Background
The Ledger API can be configured to require a JWT for authorization purposes. See the docs here and here.
In a production deployment, you would point Canton to a service like Auth0. But what if you want to just play with it locally? Or what if you would like to setup automated integration tests, including JWT tokens with a variety of claims?
This demo configures an instance of mock-oauth2-server
as the authorization service for a Canton participant in a Docker Compose network.
This demo will enable you to:
- Experiment with various auth-related Canton configuration options.
- Experiment with the relationship between JWT tokens and Canton User Management.
- Examine the response of the Ledger API endpoints with and without various JWT claims.

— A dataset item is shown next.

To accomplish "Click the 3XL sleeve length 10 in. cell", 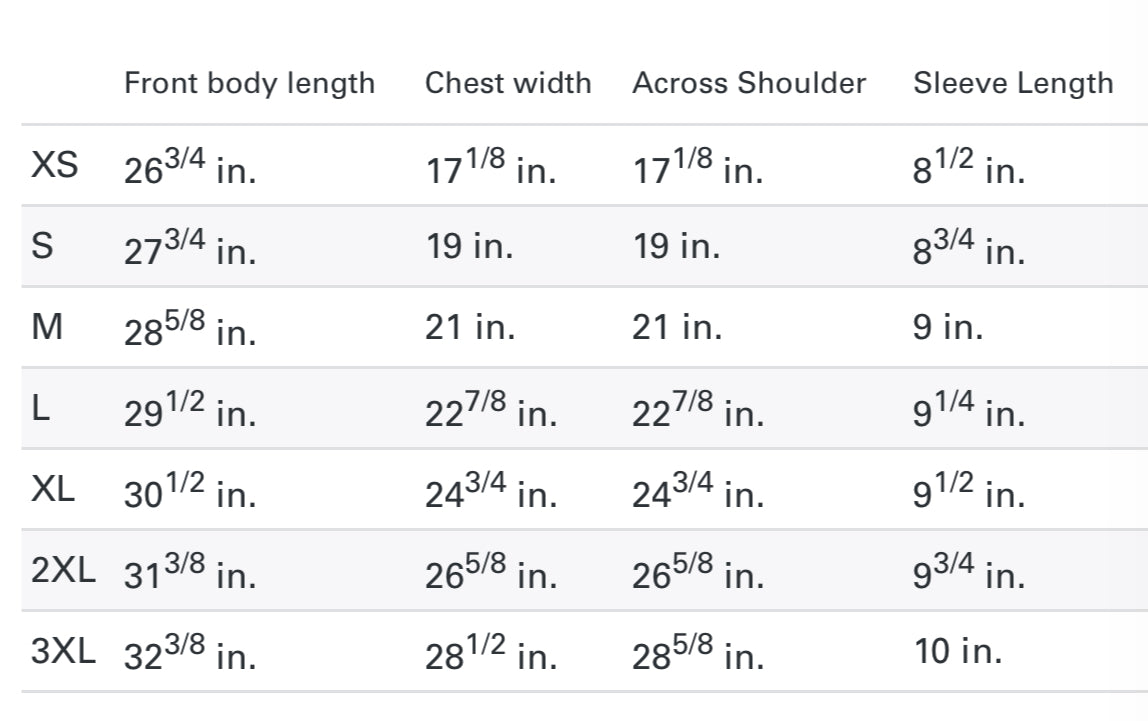I will pyautogui.click(x=958, y=652).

- Consider testing JWT-dependent scripts in a local environment.
- Consider building JWT-dependent, automated integration tests.
Setup
Download the code for the demo:
git clone https://github.com/wallacekelly-da/daml-public-demos.git \
--branch mock-oauth2-docker-compose \
mock-oauth2-docker-compose
Demo Steps
-
Peruse the Canton configuration.
- mydomain.conf, participant1.conf, and participant2.conf
- Notice that
participant1
does not require a JWT;participant2
does require a JWT. - bootstrap.canton allocates three parties and three users per participant node.
-
Peruse the mock-oauth2-server configuration in mockauth.json. Notice the four mappings based on
mock_token_type
. -
Start the Docker Compose network.
Using the open-source images:
docker compose up --detach participant1 participant2
Or using the enterprise images:
docker compose \ --file docker-compose.yaml \ --file docker-compose.enterprise.yaml \ up --detach participant1 participant2
-
Start a console for running the demo’s remaining commands.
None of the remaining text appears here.